カテゴリー: 蓼山 陵さん 「コンビニ探訪社会学」

2018年問題とコンビニ (上)

■ 18歳人口が100万人を切る時代がやってくる

11月いま、大学関係者らの間で「2018年問題」が危機感を持って語られている。2018年、いったい何が起きるというのだろうか。カギは若者にある。

少子化の影響で、大学進学を迎える18歳人口の減少が加速すると見られているのが2018年からなのだ。18歳人口とは、3年前の中学校卒業者及び中等教育学校前期課程修了者数(文部科学省)のことで、そのピークは、団塊の世代がその世代になった1966年の249万人(文部科学省「学校基本調査」、以下同)。それが1993年の205万人を最後に、200万人を割り込み今年(2014年)は118万人にまで減少した。このままいくと2030年代には100万人の大台を割り込むとみられている。

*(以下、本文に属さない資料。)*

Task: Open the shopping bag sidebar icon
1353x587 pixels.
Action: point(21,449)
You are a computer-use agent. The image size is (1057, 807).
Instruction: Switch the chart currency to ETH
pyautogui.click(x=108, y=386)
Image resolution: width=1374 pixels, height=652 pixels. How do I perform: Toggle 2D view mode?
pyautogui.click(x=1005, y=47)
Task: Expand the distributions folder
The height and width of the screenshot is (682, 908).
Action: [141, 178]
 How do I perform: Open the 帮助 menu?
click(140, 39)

「すでに淘汰は始まっています。増えすぎた大学の廃校が現実になってきている。今後、知名度がない、特色・個性がない大学はますます危機に追い込まれていくでしょう。有名私大だって安閑としてはいられません。大学経営にとって受験料は大きな収入源。受験生減少は経営に直撃します。そこであの手この手で受験生を確保しようと躍起なのです。先日話題になったスーパーグローバル大学創成支援への応募もその一環です」(大学問題に詳しいジャーナリスト)

少子化に伴う受験生の減少という事態に、大学は文字通り生き残りをかけた対策を講じているのが現状なのだ。

 

■ 大学の都心回帰と地方の落胆

東京から電車で約1時間半。北関東の人口1万5000人ほどの町に、東京の有名私大が進出してきたのは1990年代のことだった。町のニュータウン、学園都市構想に応じて、複数の学部を移転した。町は用地やインフラ整備などで協力し、大学移転による活性化を期待した。ところが、10年後、突然、撤退構想が浮上。町は大騒ぎとなる。結局、一部の学部のみが東京に移転し、残った学部をさらに拡充するということで落ち着いた。しかし、町民の反応は複雑だ。

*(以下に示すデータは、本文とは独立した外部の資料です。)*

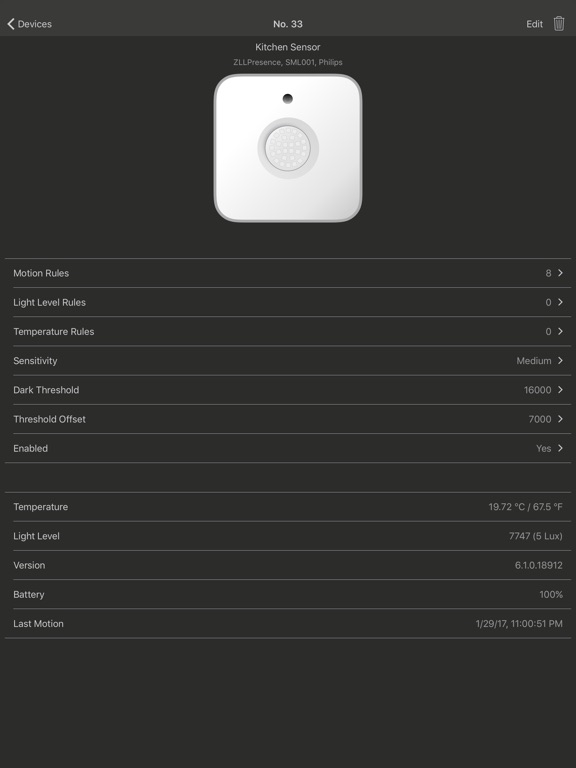Select the Last Motion timestamp row

(x=288, y=624)

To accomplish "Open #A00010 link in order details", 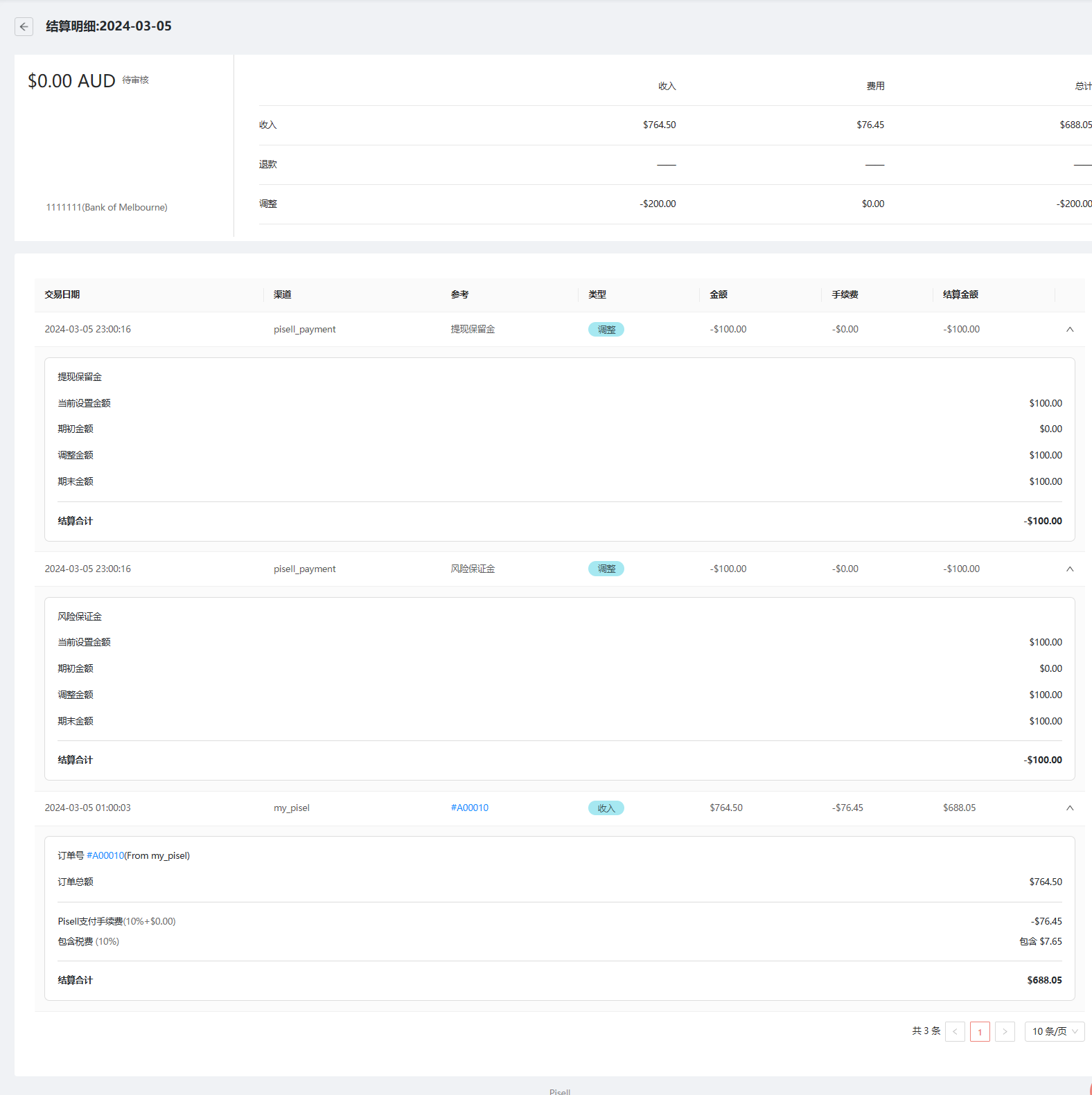I will point(105,856).
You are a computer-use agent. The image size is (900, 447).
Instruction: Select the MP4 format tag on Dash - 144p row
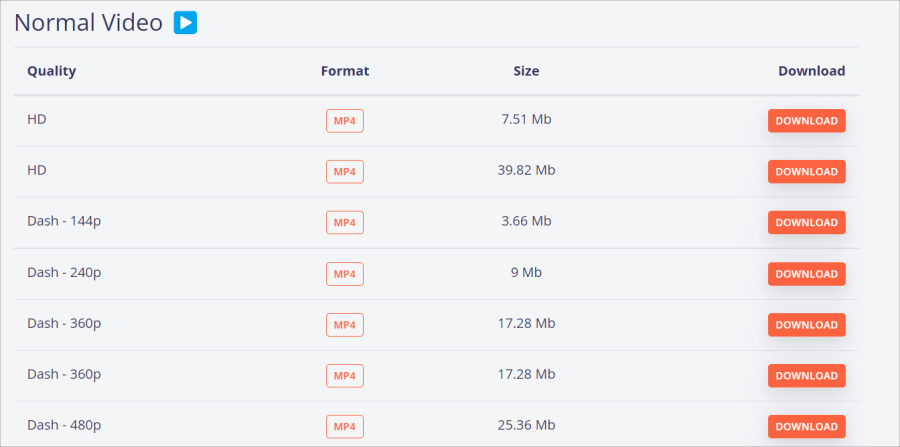345,223
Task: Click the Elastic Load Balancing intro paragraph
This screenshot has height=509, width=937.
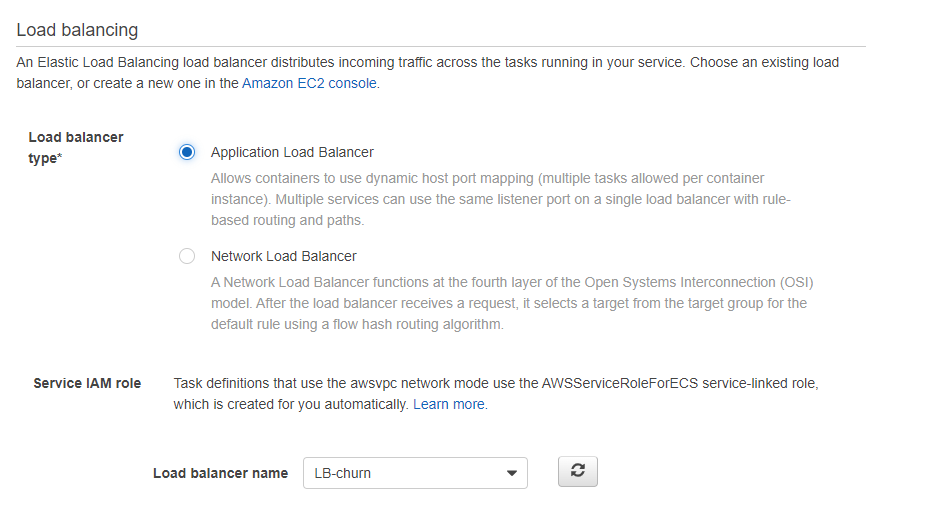Action: (x=428, y=73)
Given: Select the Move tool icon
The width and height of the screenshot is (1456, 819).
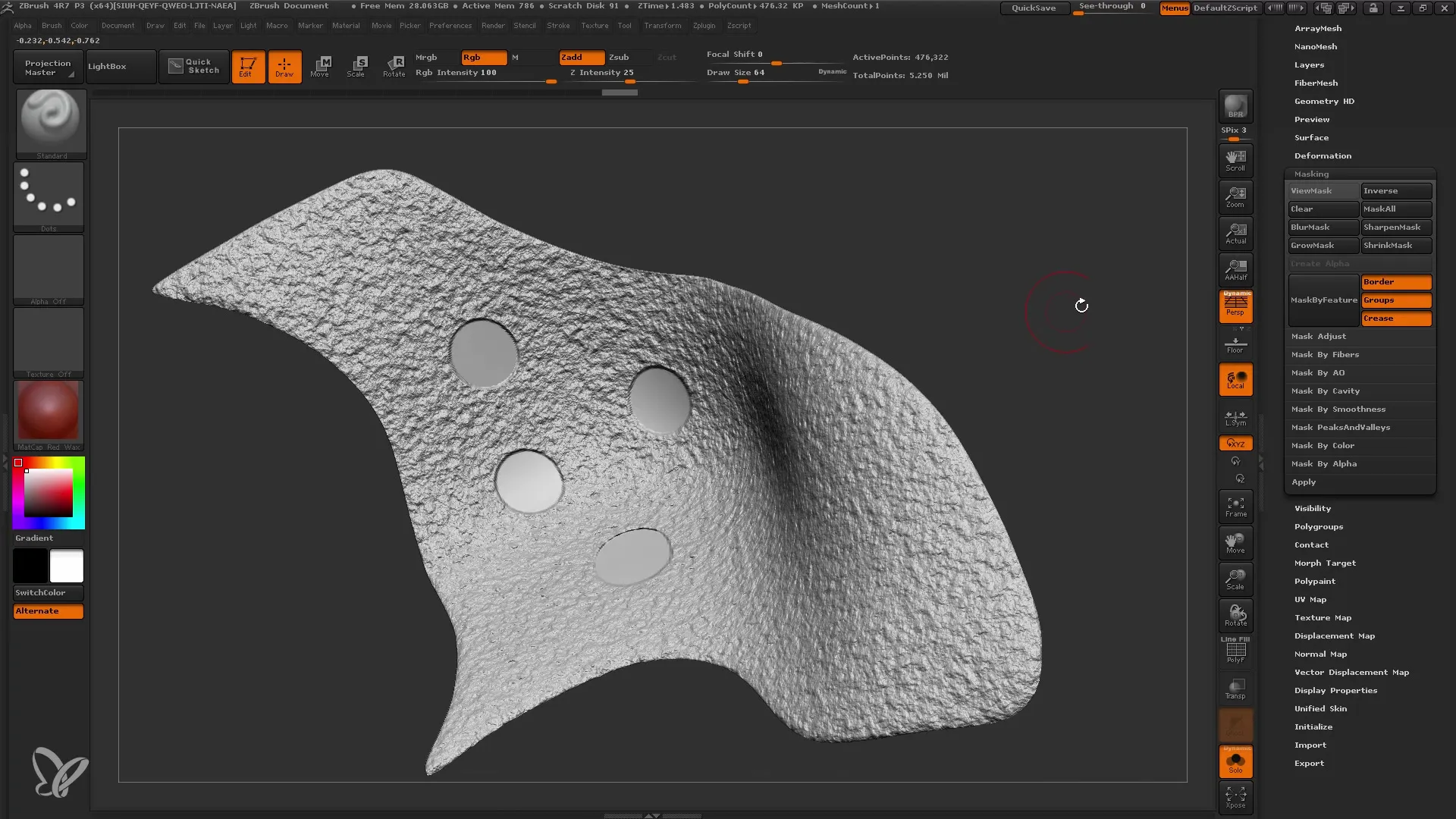Looking at the screenshot, I should click(x=320, y=65).
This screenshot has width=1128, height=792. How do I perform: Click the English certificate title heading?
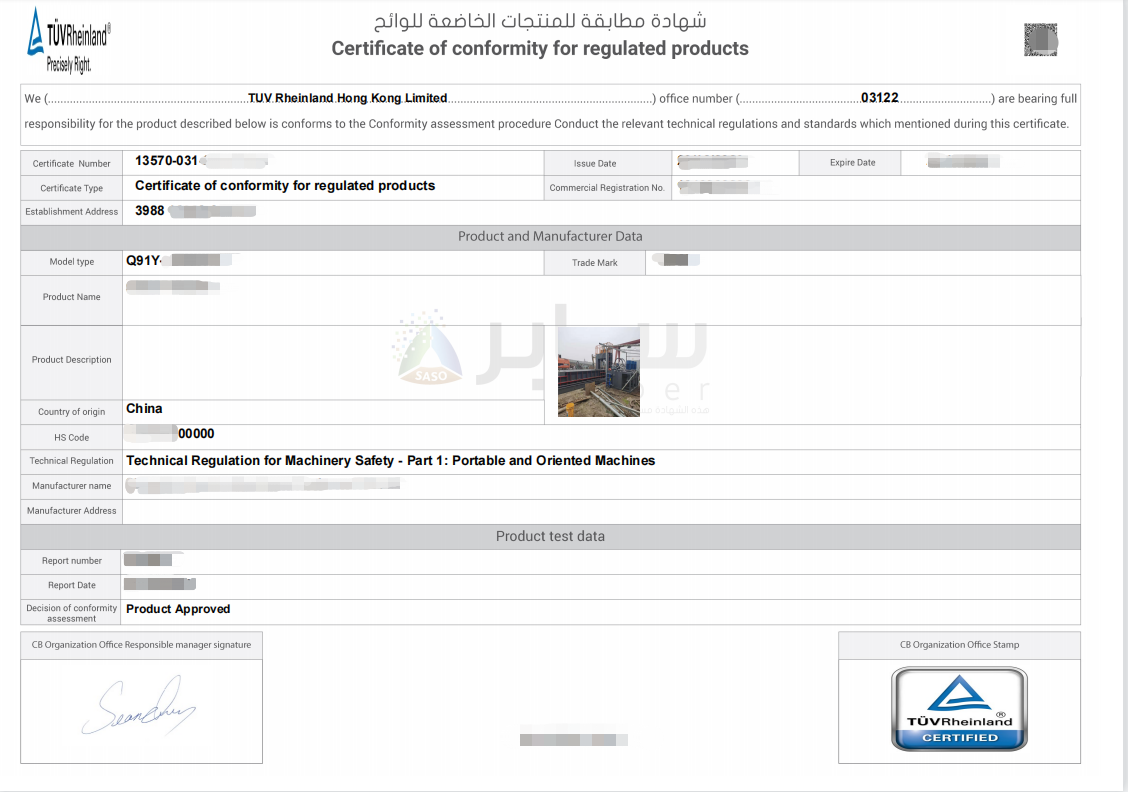tap(540, 48)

「いったい、あの期待感は何だったんだろうね。学部が残ったといっても学生数も少なく活気はない。ニュータウン構想も進んでいません。広い空間ばかりが目立ち、駅に止まる電車の数も降りる人の数も少ない。まあ、学生さんたちにしても遊ぶところもなければバイト先もないから、魅力を感じないのかもしれません。抜本的な対策を考えないと、残った学部もどうなるか・・・」(地元の居住者)

この町の場合、まだ一部が残っただけマシだ。東京近郊の地方都市では、やはり90年代にキャンパスを新設した東京の有名私大が、今年になって全面撤退を決めた。その理由のひとつは受験生が集まらないというものだった。市は大学の進出にあたり多額の補助金を投じた。それが20年余りで完全撤退である。地元の希望は消えた。

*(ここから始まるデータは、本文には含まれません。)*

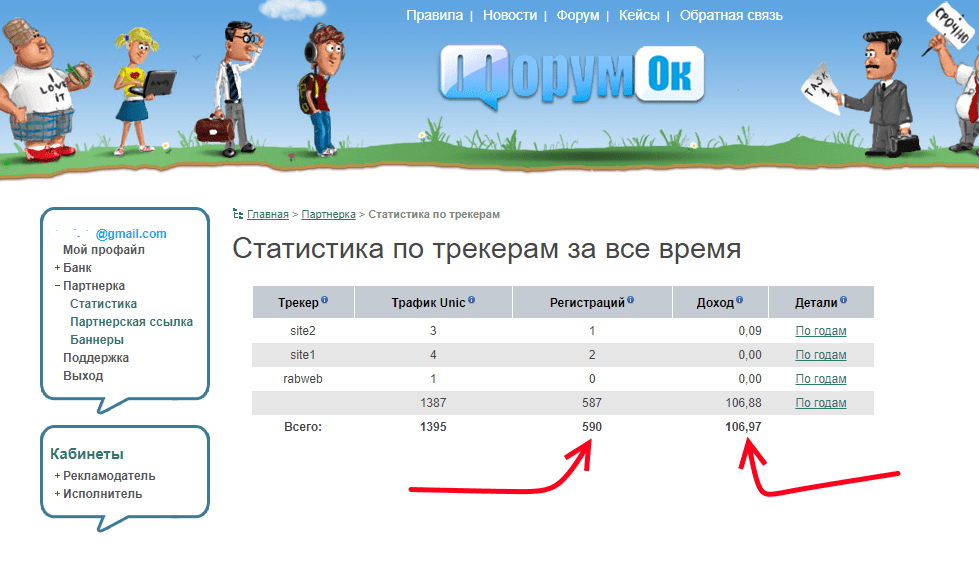Screen dimensions: 979x577
Task: Open По годам details for site2
Action: tap(820, 331)
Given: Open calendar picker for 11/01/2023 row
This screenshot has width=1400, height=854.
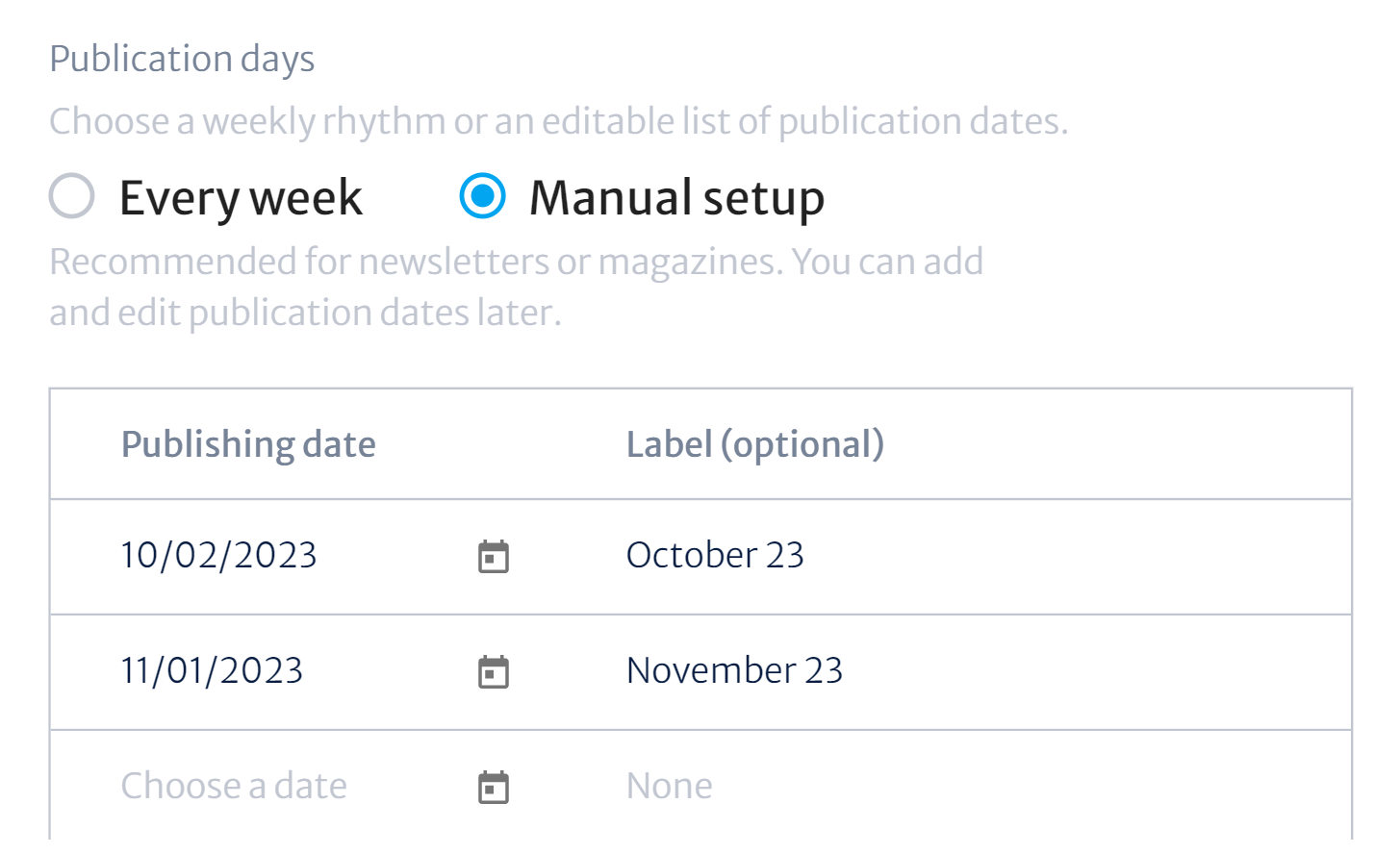Looking at the screenshot, I should [494, 671].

こうした事例が首都圏、関西圏など各地で相次いでいる。大学の誘致、進出で地域活性化を図った自治体関係者、地元住民の落胆ぶりはいかばかりだろうか。大学に去られる地方――。「2018年問題」が浮き彫りにしたひとつの象徴的な断面である。

 

■ 18歳人口減少がコンビニに与える影響

「2018年問題」を通して、大学と地方自治体の問題を見てきたが、18歳人口の減少がもたらす影響は広範だ。社会全体に大きな課題を突き付けることになる。一つは若年労働者の減少であり、もう一つは若年マーケットの縮小である。

これは日本企業、経済全体に及ぶテーマであるが、コンビニ業界にとっても喫緊の課題である。

【1】 若年労働者の減少

コンビニの店舗運営にあたって、お客に満足の高いサービスを提供し続けていくうえで、店長だけでなくスタッフ全員のクオリティの高さが求められる。

同時に、全国各地での展開、24時間営業を支えていくためには、アルバイト、パートを含めた要員確保も必要だ。そうした状況で、労働力の担い手となる若者人口が減るということは、常に人手不足に直面することになる。

これは本部にとっても同じである。新卒採用者をめぐる企業間の争奪戦は、今後さらに熾烈になるだろう。日々、変貌していく小売り・流通業界にあって、人材は生命線である。将来の経営の中核を担う若手の優秀な人材をいかに確保し、育成していくか。若者人口の減少が加速する中で、有効な手を考えなければならない。

【2】 若者マーケットの縮小

これも切実な課題である。最近は、中高年客、女性客の集客に向けた商品開発・展開、サービスで、以前ほど若者のシェアは高くなくなっていると思うが、コンビニにとって若者は重要な顧客ターゲット。その絶対数が減り、購買頻度、購買額が落ち込む影響は無視できない。パイが減る若者マーケットにどう対応していくのか。